Grygleski: It is very true. I also feel, actually for a developer, we’re more like dealing with the functional side of things. Sometimes then we like thinking, those are non-functional. It’s not relating to my business applications or goal of my thing. I tend to push aside, and now with the cloud, and we’re saying, ok, that’s what the thing is, we’re paying this vendor. They should be managing all of these non-functional things for us: the scalability side, the resilience, and fault tolerance, and fallback, and all these. No. Because, again, I think of this dependency now, it actually adds another layer of also complexity to applications, having to worry about what would happen if my dependency goes away or not working, that type of stuff.
Everybody else has talked about to redesign systems that are microservices, for example, are compartmentalized, and they can isolate all the failures. We can contain them, easier to manage. It is very true. We can think of scenarios that we figure out how to handle them. Also, another good way, like earlier too, I mentioned about chaos testing, in which I recently only got deeper into understanding is, really, you’re trying to simulate what would happen, and makes you be aware of uncovered areas that you wouldn’t have thought of. If you inject certain kind of fault, simulate some failure situations, how would you respond to that? I like to also cite an example why again, chaos testing, because I learned it at Netflix.
Actually, they had this Chaos Monkey testing, they simulate failure, and then it’s just all of a sudden, maybe network goes down, something goes down, then the whole system goes crazy, so you have to react to it. I feel that sometimes we may not immediately know all the failure points, but if we can simulate some situation and react to it, and we can uncover new areas that we didn’t think of because of certain unexpected things that happen. That type of stuff, I think it will help for us to understand our particular application better, to see how to react to it if something goes wrong. It goes hand in hand to, we can think of all the things that can go wrong. Have some testing to present us some unexpected things.
I’m into AI now, not that AI is perfect, but the fact is, could we also leverage on AI to help us with this kind of approach? Thinking of some kind of scenarios that we can react to it and uncover and think of better ways to address those things. That would be my thought too.
Bonér: I can also just emphasize that testing is very hard. You should, of course, test your integration testing and your unit testing and so on. When it comes to this context, I think the most important testing is usually testing at the edges, at the extremes, and try to force the system into an unhealthy state. I just remember, when we’ve been developing Akka, for example, we were having scripts messing around with the iptables to simulate the network going down, and then how can the application try to recover from that when we restore it, and stuff like that. Chaos testing, having Gremlins running around and messing with the system in very unpredictable ways is usually very healthy. Load testing comes into there as well, because that can usually trigger failures, and variable load, making sure that system can also go back to a healthy state, consuming less resources when the load goes down because these things go hand in hand. It’s a whole chapter on itself.

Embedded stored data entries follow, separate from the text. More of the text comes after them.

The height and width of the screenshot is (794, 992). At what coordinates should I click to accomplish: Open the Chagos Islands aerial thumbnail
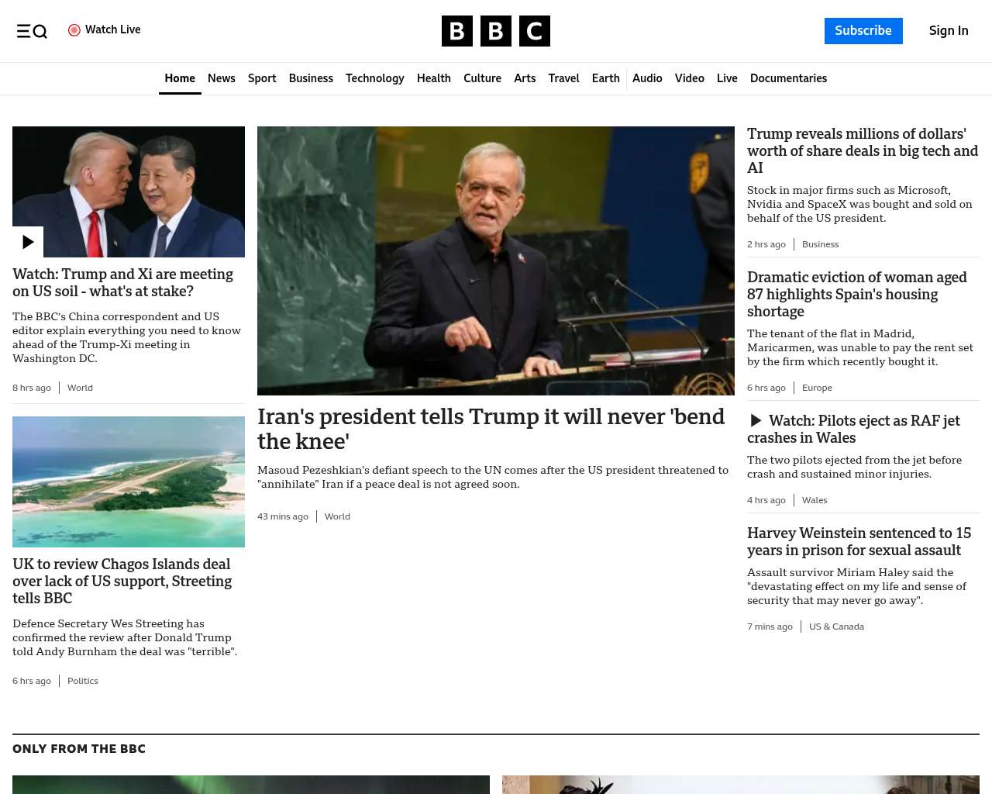click(129, 482)
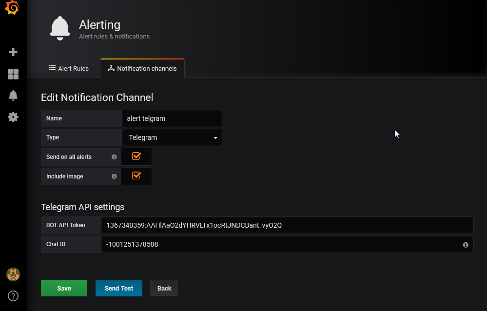
Task: Save the notification channel
Action: point(64,288)
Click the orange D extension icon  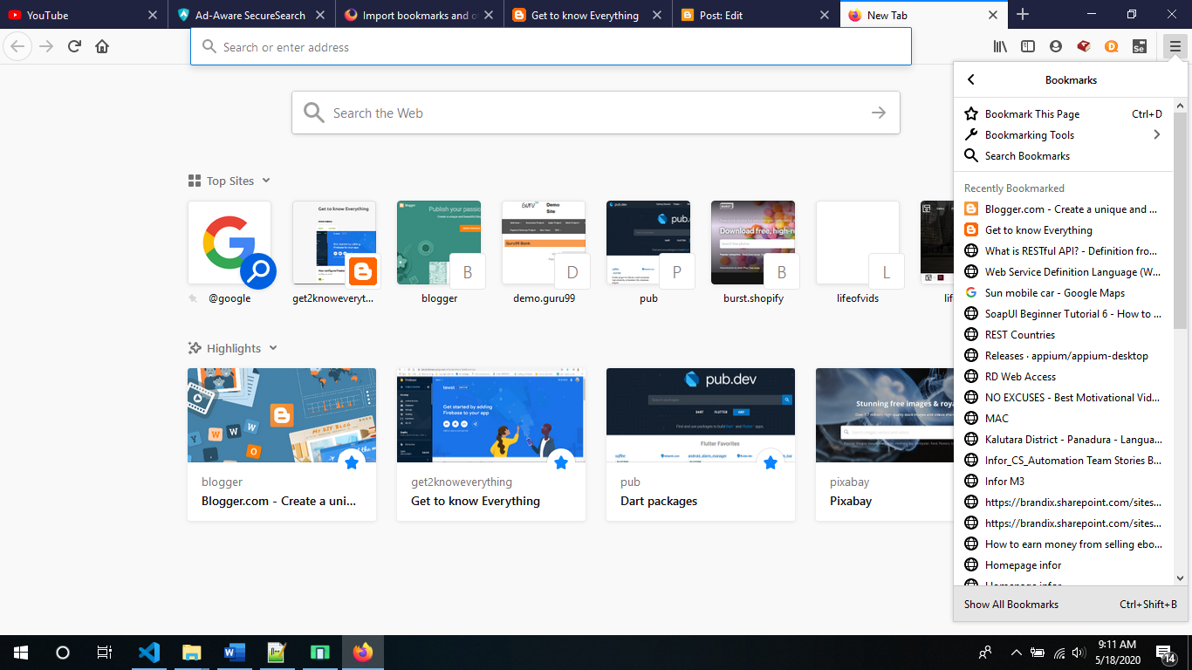[1112, 46]
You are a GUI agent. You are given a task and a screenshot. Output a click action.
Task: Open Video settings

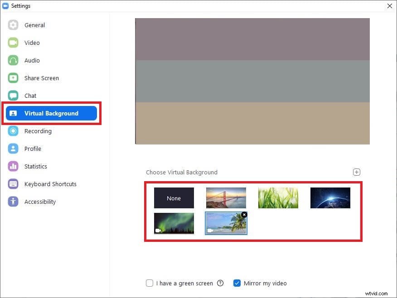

Losio: I was wondering if there’s any specific in the banking sector as well, for Thomas, I’m pretty sure that, yes, testing at the edge cases and testing is something that really goes quite deep in the mobile banking scenario. I was wondering if you have any advice to share, or anything in terms of mentality and approach by the developer, is different in such a scenario.
Fangel: Yes, of course, we’re in a heavily regulated industry, so we have to think about whatever we do, since we’re moving people’s money around. One of our principles is that no matter what happens, we should always know where people’s money are. If there’s a money flow and we’re moving money around, if an error occurs during such a flow, we should always still know where the money is. That’s one of the reasons we originally chose event sourcing as our persistent model. Since we’re persisting all the events happening in the system, we’re not persisting the current state of something, an account, whatever it is.
Losio: Eventual consistency is not something very common in the banking scenario.
Fangel: The persistence model in itself, gives you a lot of freedom for what you can do on the flip side of the event source. There’s a lot of freedom there as well, but that’s a completely different conversation. Of course, you have to embrace eventual consistency. There is a lot of freedom in that choice. Coming back to your question, we try to always think about, in the face of errors, will we always be in a place where we know what actually happened? That’s where the event source comes in, in our case, since we capture all the events happening, so we have implicitly or inherently in the system a log of whatever happened. When we test, yes, of course, we have to think about error scenarios and try to envision all the types of errors that can occur.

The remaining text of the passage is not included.